Today didn’t start as well as it could have, but it all turned out well.
We had reserved a 10:00 Alligator River Kayak Tour, in Alligator River Wildlife Refuge, about 50 minutes away from the condo. We got up earlier than we would have liked so we could make it there in time, but when we arrived at 9:45, the kayak van was nowhere to be found. We gave it until almost 10:00 in case they were running late, but then I called. The young woman on the phone was really helpful, tracking down the driver, who had somehow got the tour info wrong – he was back up near where we started! They offered to reschedule, but said he could make it down there quickly if we wanted to wait. After a bit of discussion, we decided to hang tight.
We picked up a map of the refuge and looked it over while we waited. To our surprise, the area right outside the refuge is the Dare County Bombing Range. I’m sure whenever they use it, the animals feel super safe and have no stress.
Our guide, Tyler, arrived around 11:00 and hastily unloaded the kayaks. In some ways, the delay improved the tour, since some of the wind had died down, or it had at least pushed away a good part of the cloud cover. We paddled into a wide river and battled the wind to cross it, the followed the edge into a more narrow area that led through the swamp. Just as we entered the narrow area we saw a little alligator (maybe 3-4 feet) resting in the reeds. I tried to take a picture, but with my camera secured in a plastic baggie it didn’t come out too clearly. That’s the reason for the blurry image on this entry, too.
We saw turtles and an osprey on the tour, and learned that the area used to be a logging town. As the logging industry died in the town, the residents took up making moonshine. The entry to the swamp is narrow and not super noticeable, and the only way in, so they were easily able to keep it hidden. They used to sink barrels of it in a small lake, and Tyler said there is a rumor of some still hidden.
When we got to the lake, we let ourselves drift for a while, enjoying the sunlight. Then we began the trip back to the launch, making a loop from where we started. The water was really high, and the walking path that follows along part of where we paddled was submerged after a short ways. Tyler said that the waters in the area are mostly controlled by winds, rather than lunar tides.

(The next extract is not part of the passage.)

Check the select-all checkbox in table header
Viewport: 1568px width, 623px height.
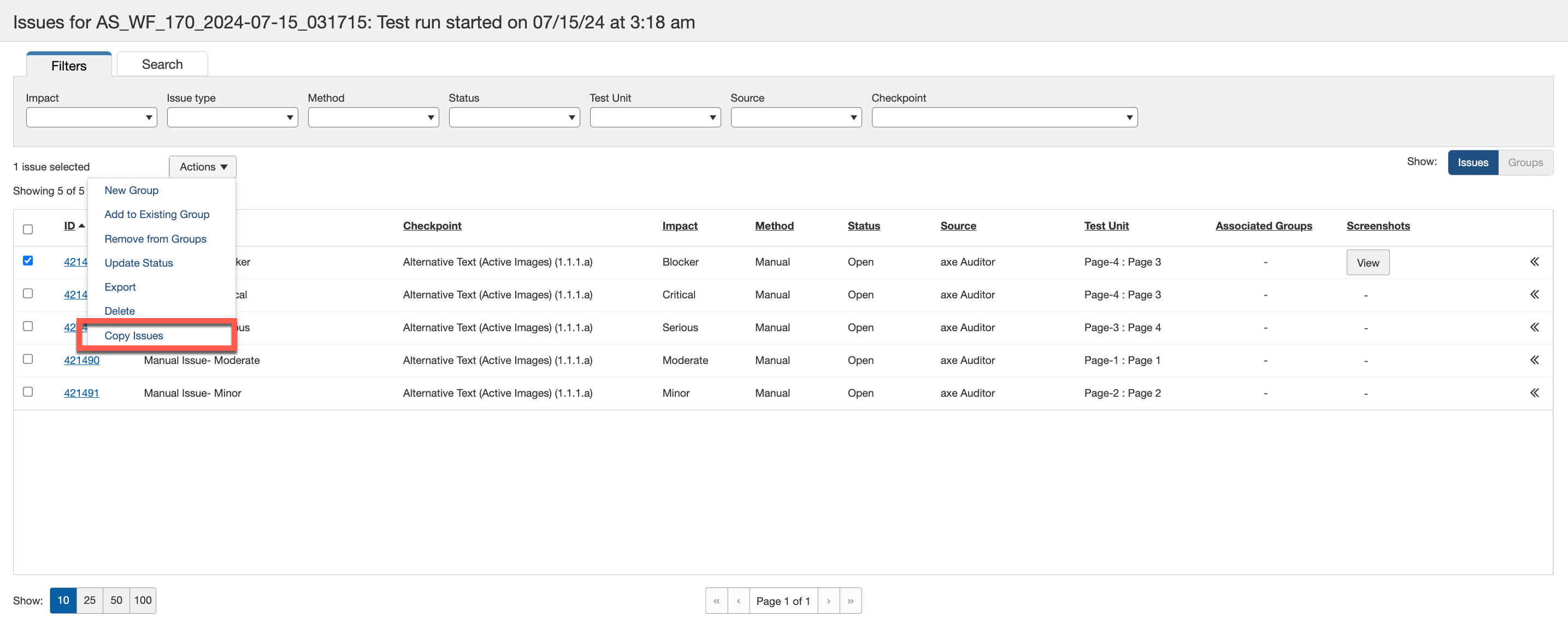coord(28,230)
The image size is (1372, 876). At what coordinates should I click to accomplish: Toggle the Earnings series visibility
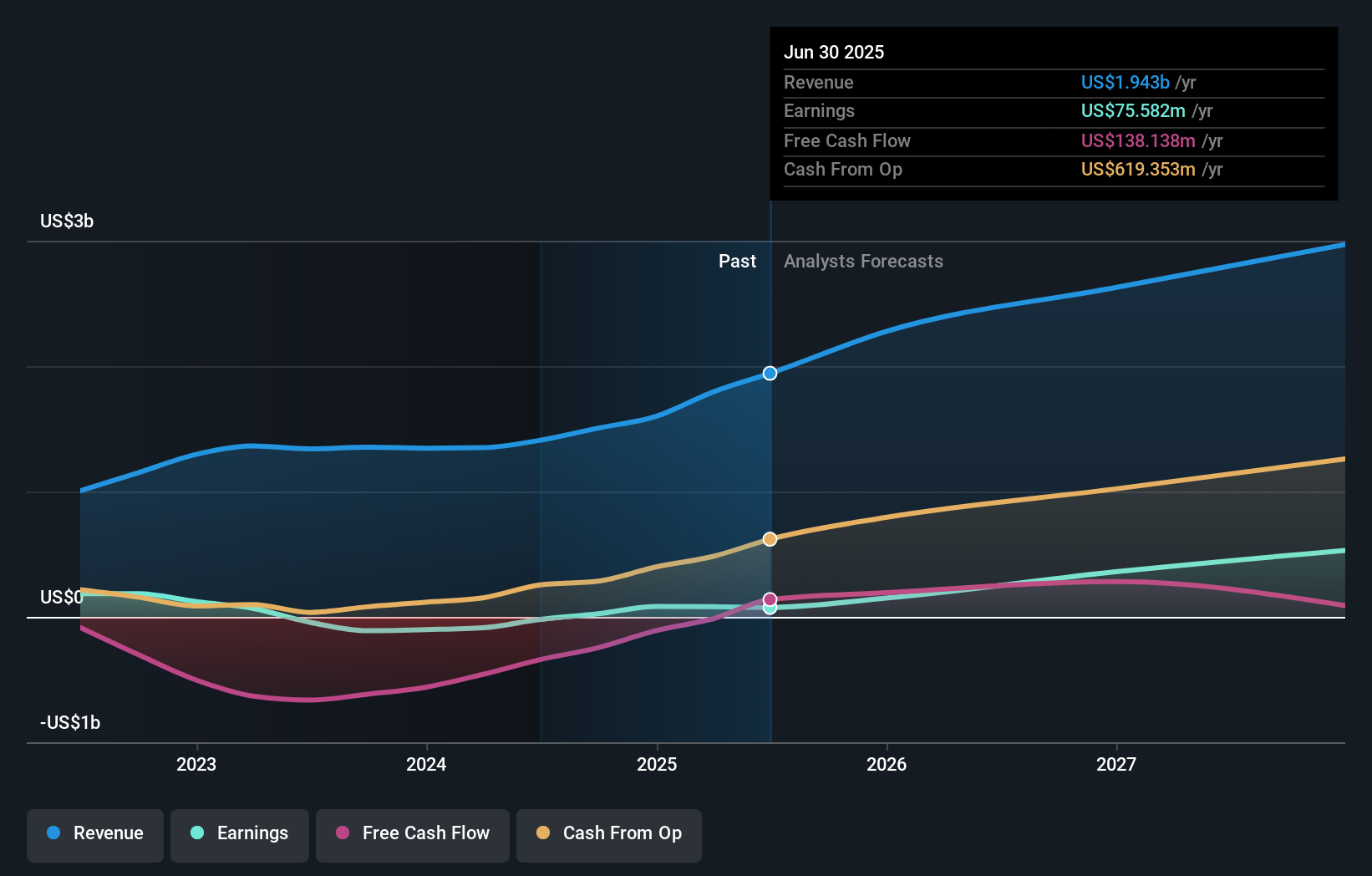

After our tour, we went back to the condo for a huge lunch of leftovers. Next, we set out for a few shops. One was closed and the others held little of interest, so we turned back. Cristin drove us on the road beside the beach, and I attempted not to fall asleep so I could navigate. Naturally, that meant that we had to have nap/reading time when we got home.
Now we’re making our last dinner and packing up and refusing to believe that we have to return to reality. Tomorrow holds a 10-hour drive. Oh, joy.